#### Brief:
Quote every line of the records below word for word, omitting the pictures.

#### Dataset excerpts:
— BEGIN —

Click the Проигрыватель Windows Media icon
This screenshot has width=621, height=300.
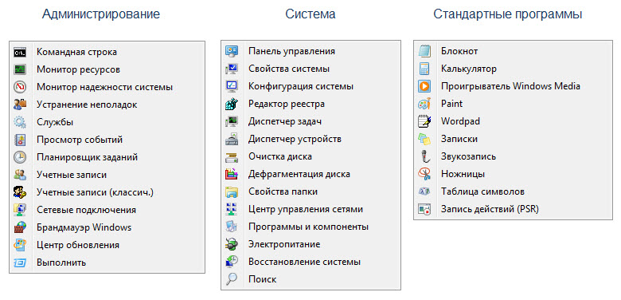click(x=424, y=86)
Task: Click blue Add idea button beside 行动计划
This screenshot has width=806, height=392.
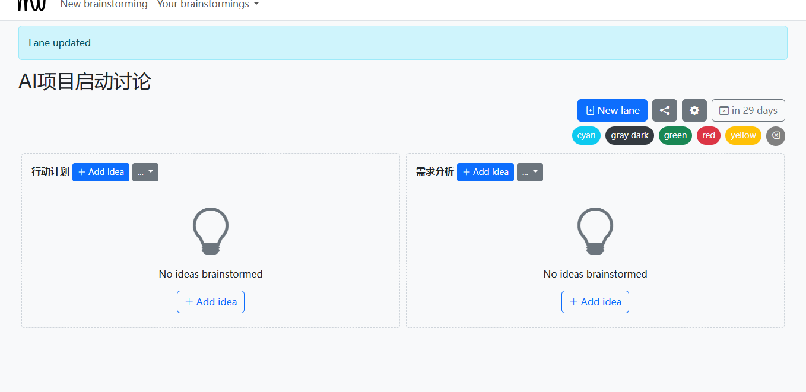Action: pos(101,172)
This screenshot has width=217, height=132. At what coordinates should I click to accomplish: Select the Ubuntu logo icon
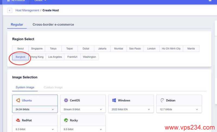click(18, 100)
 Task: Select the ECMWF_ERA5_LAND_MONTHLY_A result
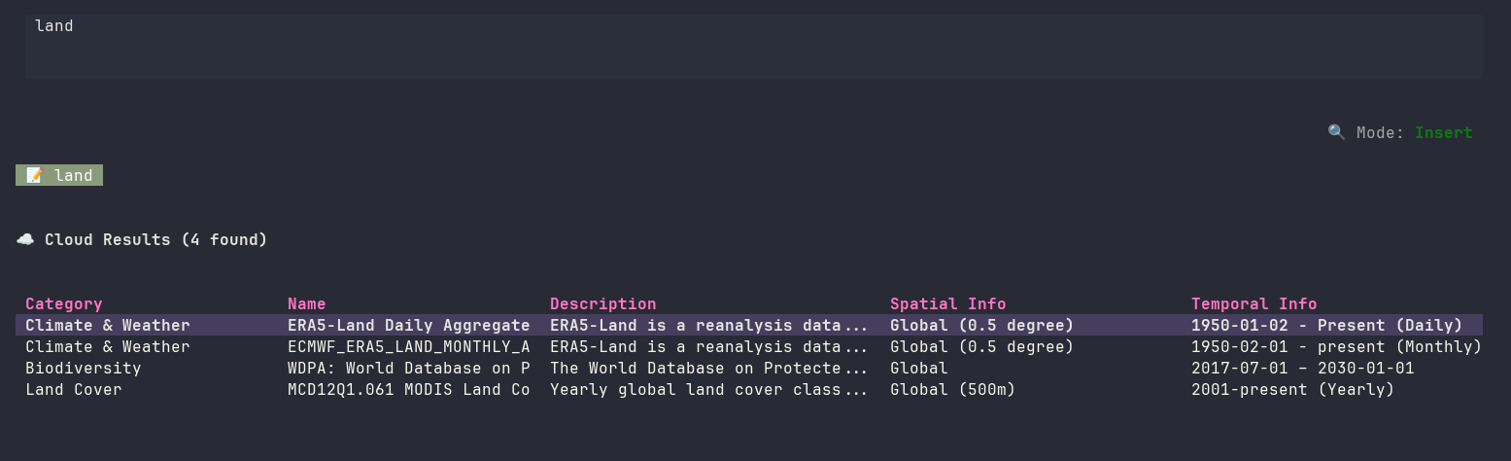(408, 346)
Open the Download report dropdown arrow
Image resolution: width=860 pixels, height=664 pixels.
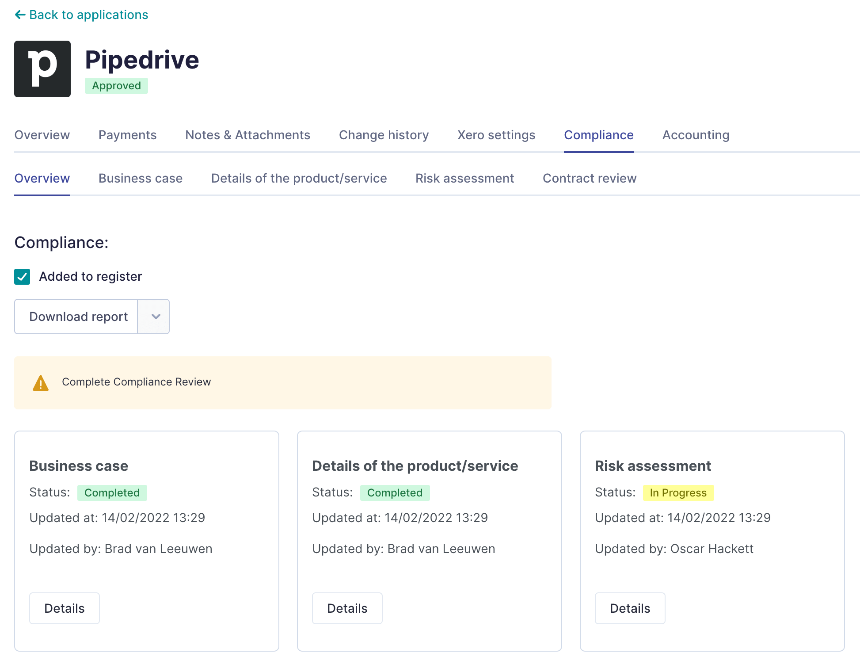point(153,317)
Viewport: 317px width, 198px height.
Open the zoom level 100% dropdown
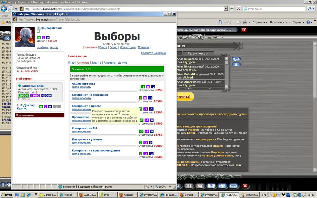[164, 187]
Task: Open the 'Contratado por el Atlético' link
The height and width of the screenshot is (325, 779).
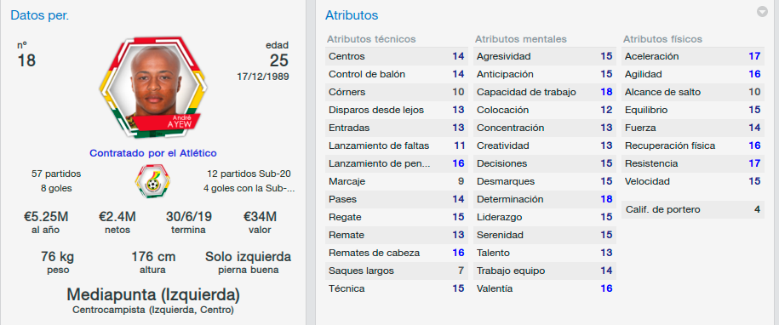Action: pos(153,153)
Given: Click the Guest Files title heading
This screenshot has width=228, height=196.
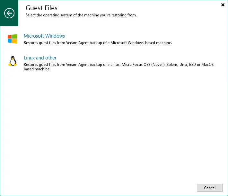Looking at the screenshot, I should pos(41,8).
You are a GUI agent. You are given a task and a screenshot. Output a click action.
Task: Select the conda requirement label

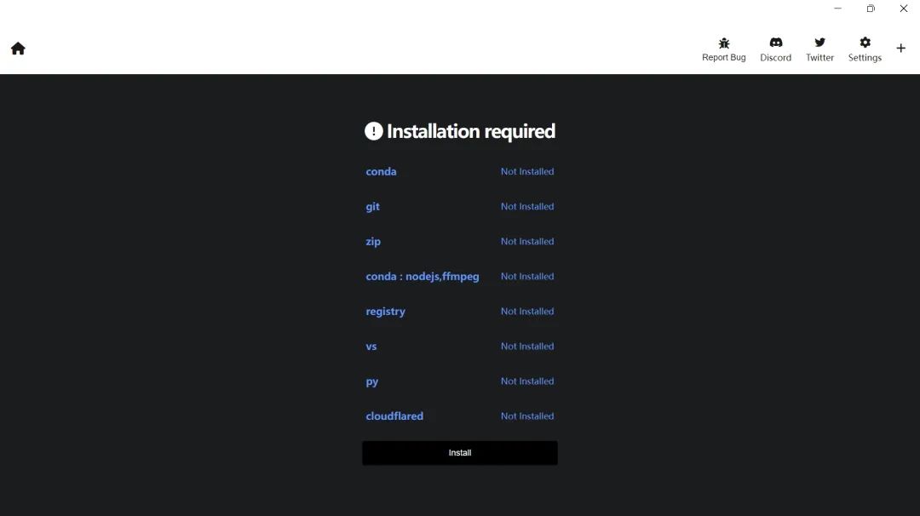click(381, 172)
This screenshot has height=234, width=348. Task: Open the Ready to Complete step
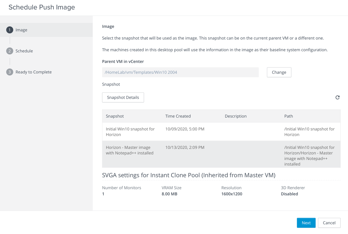33,72
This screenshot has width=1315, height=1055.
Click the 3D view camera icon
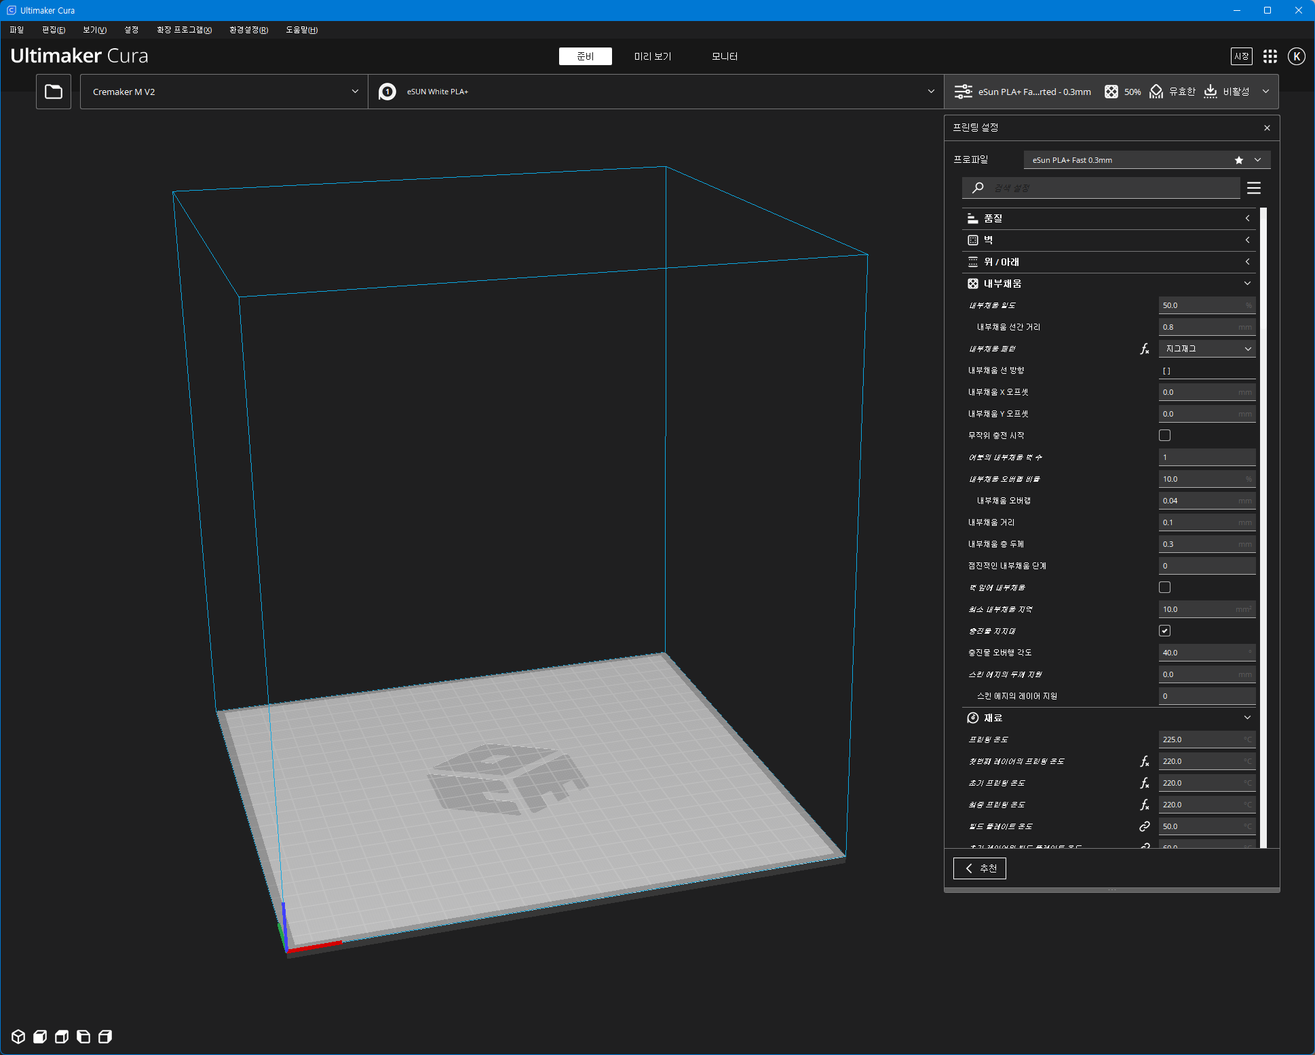tap(18, 1037)
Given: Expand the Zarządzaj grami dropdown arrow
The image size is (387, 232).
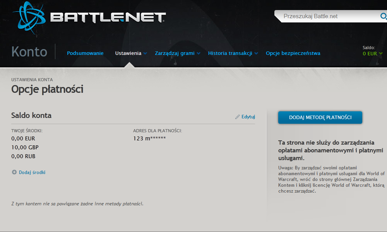Looking at the screenshot, I should click(x=198, y=54).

— END —

#### Answer:
Click the Проигрыватель Windows Media icon
This screenshot has width=621, height=300.
click(x=424, y=86)
Task: Click blue Add idea button beside 行动计划
This screenshot has width=806, height=392.
Action: pos(101,172)
This screenshot has width=217, height=132. At what coordinates should I click to accomplish: Select the Ubuntu logo icon
click(18, 100)
 Task: Select the ECMWF_ERA5_LAND_MONTHLY_A result
(408, 346)
Open the Download report dropdown arrow
Image resolution: width=860 pixels, height=664 pixels.
point(153,317)
Viewport: 317px width, 198px height.
Open the zoom level 100% dropdown
[164, 187]
Task: Open the 'Contratado por el Atlético' link
The height and width of the screenshot is (325, 779).
Action: pos(153,153)
Given: Click the Guest Files title heading
This screenshot has width=228, height=196.
Looking at the screenshot, I should pos(41,8).
You are a GUI agent. You are given a task and a screenshot. Output a click action.
Task: Select the conda requirement label

click(381, 172)
This screenshot has height=234, width=348. Task: Open the Ready to Complete step
33,72
This screenshot has width=1315, height=1055.
Click the 3D view camera icon
tap(18, 1037)
Given: Expand the Zarządzaj grami dropdown arrow
The image size is (387, 232).
Looking at the screenshot, I should click(x=198, y=54).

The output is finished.